Preschool Program Producing Better Outcomes
Report: Colorado Preschool Program producing better outcomes for at-risk children
DENVER – The annual report of the Colorado Preschool Program shows a boost in state funding in 2013 and 2014 led to more children being able to access high quality early childhood education programs with trained instructors and better outcomes on statewide measures than at-risk children who did not participate in the program.
The Colorado Preschool Program is a state-funded early childhood education program administered by the Colorado Department of Education that focuses on at-risk children who are likely to start elementary school unprepared for academic success.
The annual report that was recently delivered to the legislature shows that increased funding under the Early Childhood At-Risk Enhancement (ECARE) program allowed for 8,200 more children to become eligible for half- or full-day preschool or full-day kindergarten classes under the program.

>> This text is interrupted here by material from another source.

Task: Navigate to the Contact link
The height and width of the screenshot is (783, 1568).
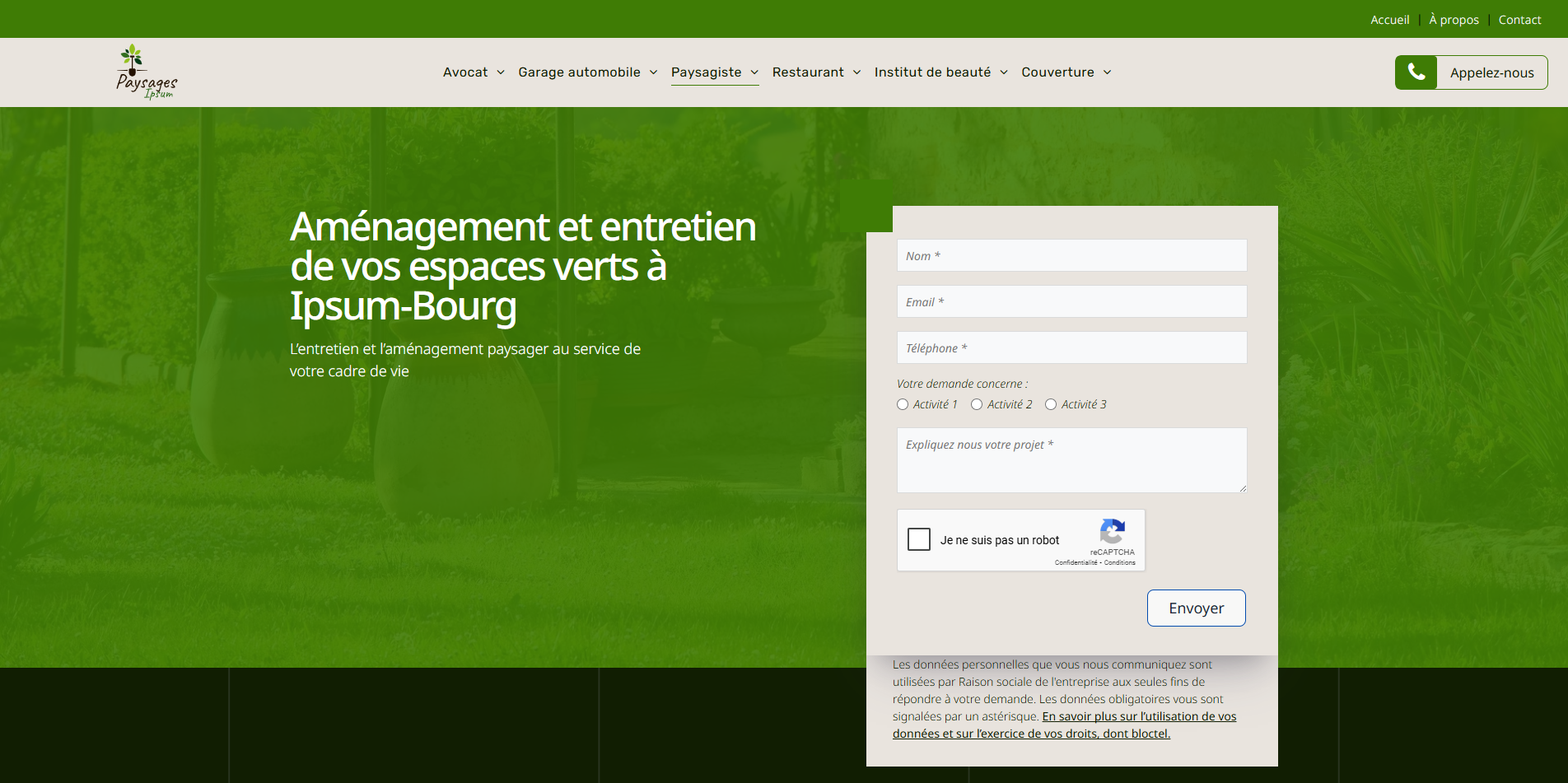Action: tap(1519, 20)
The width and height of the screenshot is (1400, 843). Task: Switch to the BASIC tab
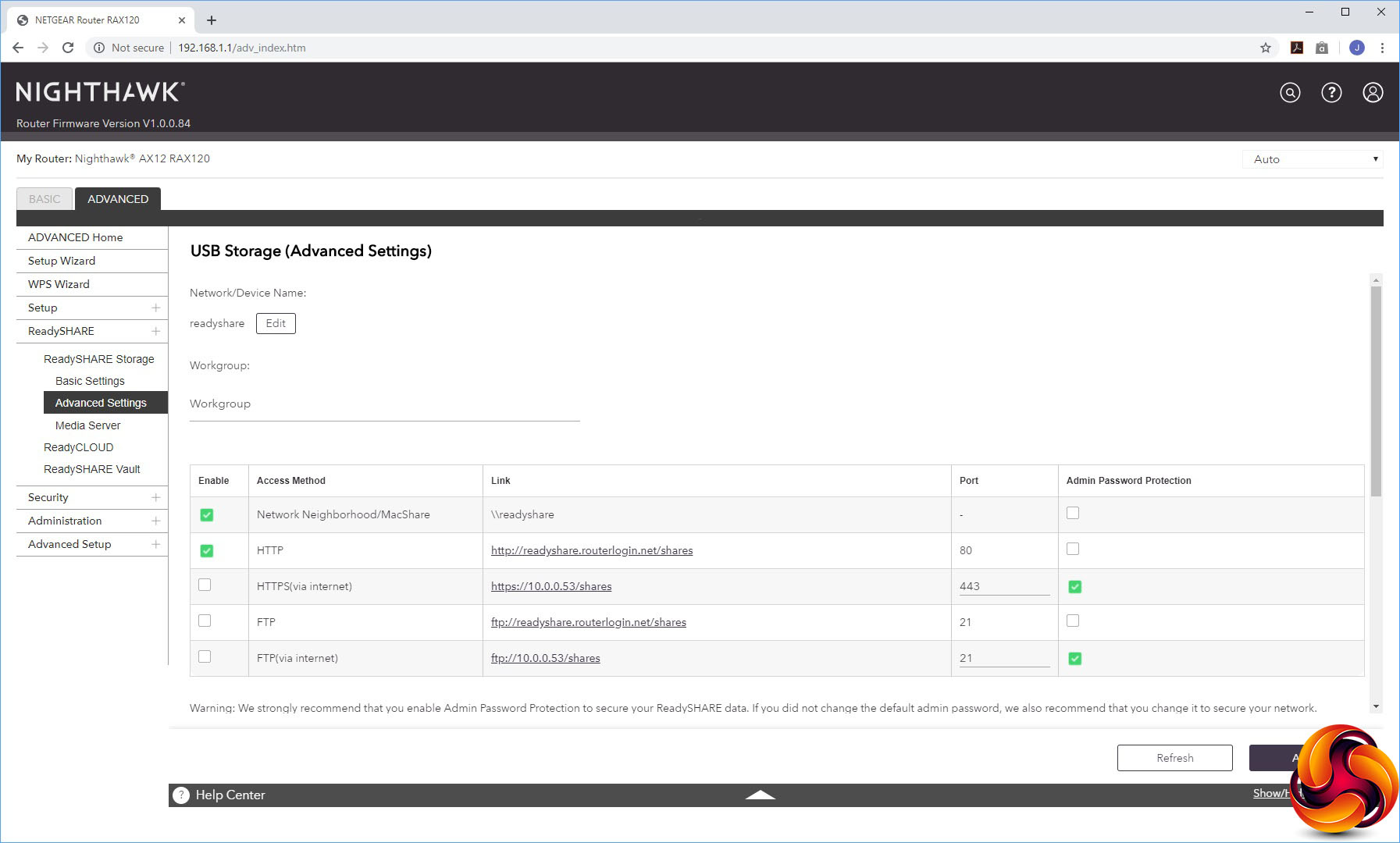[45, 199]
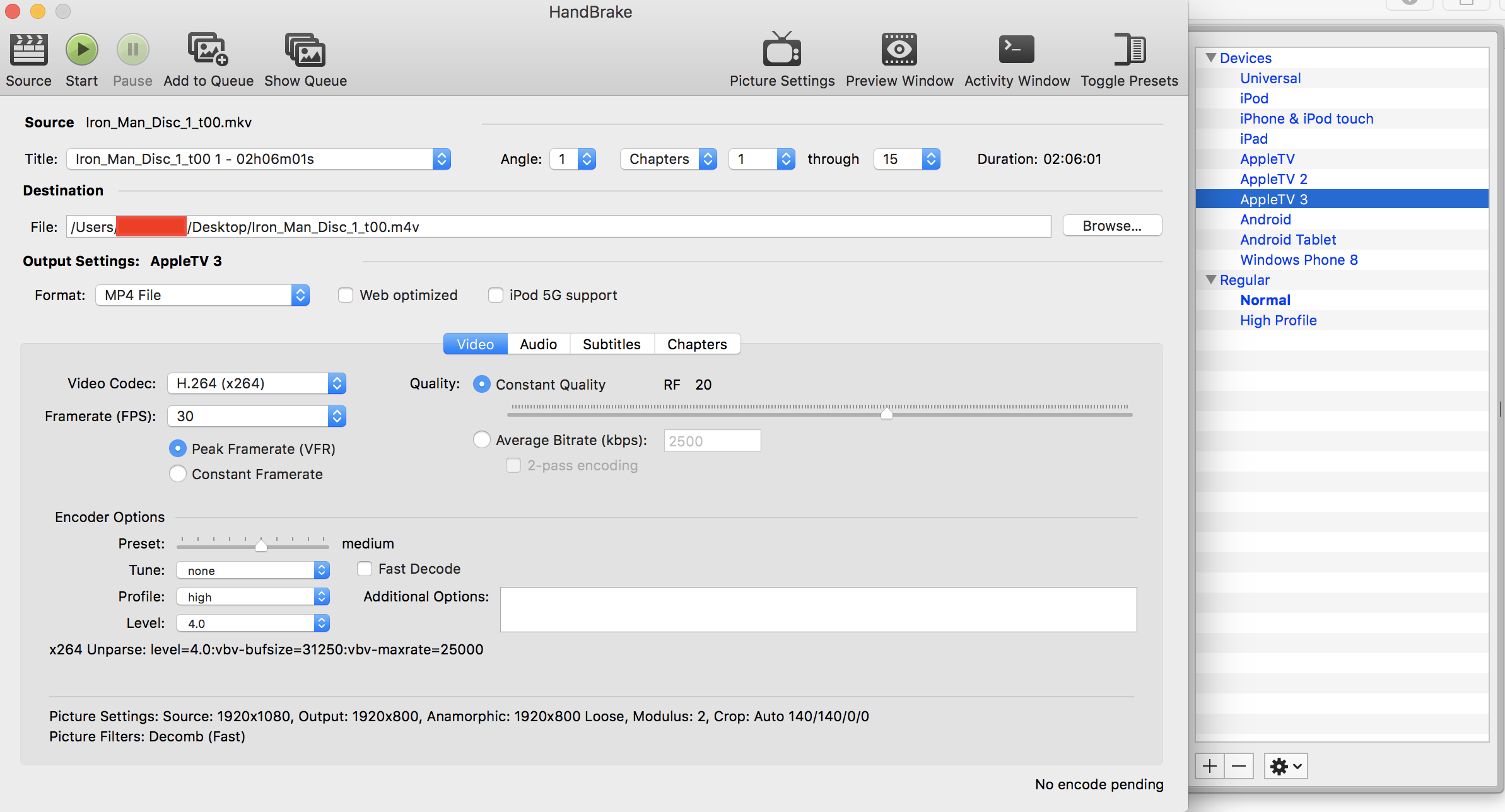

“The education and care of our youngest learners is a priority for the Colorado Department of Education,” said Colorado Education Commissioner Katy Anthes. “Building the education foundation early in life is essential to helping children succeed later in life. That is why the Colorado Preschool Program plays such a critical role in our collective mission to increase academic achievement for all students and, ultimately, ensure that all students graduate high school ready for college or career.”
The report shows the Colorado Preschool Program’s success has been associated with measurable results, including impressive developmental growth among participants and better literacy rates for children in the program than their at-risk peers who did not participate in CPP.
The program now serves about 20,000 children enrolled in half-day preschool, more than 1,400 children in full-day preschool and about 5,400 children in full-day kindergarten programs. Nevertheless, it is estimated that nearly 8,400 at-risk children in Colorado still had no opportunity to attend preschool in 2015-16 through CPP or Head Start. Despite the legislature’s funding increases that raised per-pupil spending to $3,748 in 2014-15, that figure is still below the $4,521 national average.